- Problem A -
Can you rewrite the records between the lines holding "1020x574 pixels." and "Action: tap(251, 487)", inclusive, changing "Advertisements" to "Promotions" and leaving everything else as it is?
== Document text ==
Y.A.t.Q : Yet Another @threads Question

kadir-gunel · November 16, 2021, 7:56am

Hello,

I am calculating the cosine distance between two vector spaces by using Distances.jl package.
Since the vector spaces in comparison are large, I wanted to calculate cosine distances by using @threads. The problem is sequential for loop gives results faster than threaded version. I know that opening and closing threads might take time which in turn this might be the reason. But could someone read the threaded version, and could tell me the proper way of writing parallelized for loops in Julia ?

For minimal working example :

using Base.Threads
using Distances

X = rand(Int(200e3), 300);
X_sub = X[1:4000, :];

function sequenceCosine(X4k::Matrix, X::Matrix)
    results = []
    for i in 1:size(X4k, 1)
        dist = Float64[]
        for j in 1:size(X, 1)
            push!(dist, cosine_dist(X4k[i, :], X[j, :]))
        end
        push!(results, dist)
    end
    return results
end



function parallelCosine(X_sub::Matrix, X::Matrix)
===
== Records for this task ==
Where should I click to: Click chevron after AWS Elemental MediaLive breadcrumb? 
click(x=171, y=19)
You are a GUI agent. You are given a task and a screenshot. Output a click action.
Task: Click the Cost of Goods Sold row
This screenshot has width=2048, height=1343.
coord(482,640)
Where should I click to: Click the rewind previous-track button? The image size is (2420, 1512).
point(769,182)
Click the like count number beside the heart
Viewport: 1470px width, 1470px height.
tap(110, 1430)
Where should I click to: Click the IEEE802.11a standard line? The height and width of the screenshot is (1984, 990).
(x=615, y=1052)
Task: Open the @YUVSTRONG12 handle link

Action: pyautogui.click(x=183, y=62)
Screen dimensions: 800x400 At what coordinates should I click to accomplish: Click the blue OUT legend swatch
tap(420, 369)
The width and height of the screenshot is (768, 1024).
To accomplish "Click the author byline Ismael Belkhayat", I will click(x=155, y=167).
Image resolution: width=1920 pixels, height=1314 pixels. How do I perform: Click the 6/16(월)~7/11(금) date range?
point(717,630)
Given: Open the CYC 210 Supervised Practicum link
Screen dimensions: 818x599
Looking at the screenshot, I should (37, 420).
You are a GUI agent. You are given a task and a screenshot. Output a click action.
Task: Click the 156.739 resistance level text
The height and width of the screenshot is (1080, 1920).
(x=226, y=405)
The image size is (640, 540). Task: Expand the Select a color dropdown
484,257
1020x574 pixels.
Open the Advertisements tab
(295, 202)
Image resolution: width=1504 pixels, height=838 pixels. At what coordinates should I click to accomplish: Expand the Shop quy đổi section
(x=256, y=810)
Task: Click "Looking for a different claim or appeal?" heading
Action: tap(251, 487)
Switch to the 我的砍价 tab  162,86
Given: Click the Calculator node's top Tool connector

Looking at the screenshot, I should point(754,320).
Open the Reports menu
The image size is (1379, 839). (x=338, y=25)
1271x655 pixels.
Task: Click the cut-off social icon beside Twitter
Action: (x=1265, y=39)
===
- Problem B -
Can you copy out the entire forum thread on threaded cosine distances in Julia, word for word?

- Task output A -
1020x574 pixels.
Open the Promotions tab
(295, 202)
Image resolution: width=1504 pixels, height=838 pixels. At what coordinates should I click to accomplish: Expand the Shop quy đổi section
(x=256, y=810)
Task: Click "Looking for a different claim or appeal?" heading
Action: tap(251, 487)

- Task output B -
Y.A.t.Q : Yet Another @threads Question

kadir-gunel · November 16, 2021, 7:56am

Hello,

I am calculating the cosine distance between two vector spaces by using Distances.jl package.
Since the vector spaces in comparison are large, I wanted to calculate cosine distances by using @threads. The problem is sequential for loop gives results faster than threaded version. I know that opening and closing threads might take time which in turn this might be the reason. But could someone read the threaded version, and could tell me the proper way of writing parallelized for loops in Julia ?

For minimal working example :

using Base.Threads
using Distances

X = rand(Int(200e3), 300);
X_sub = X[1:4000, :];

function sequenceCosine(X4k::Matrix, X::Matrix)
    results = []
    for i in 1:size(X4k, 1)
        dist = Float64[]
        for j in 1:size(X, 1)
            push!(dist, cosine_dist(X4k[i, :], X[j, :]))
        end
        push!(results, dist)
    end
    return results
end



function parallelCosine(X_sub::Matrix, X::Matrix)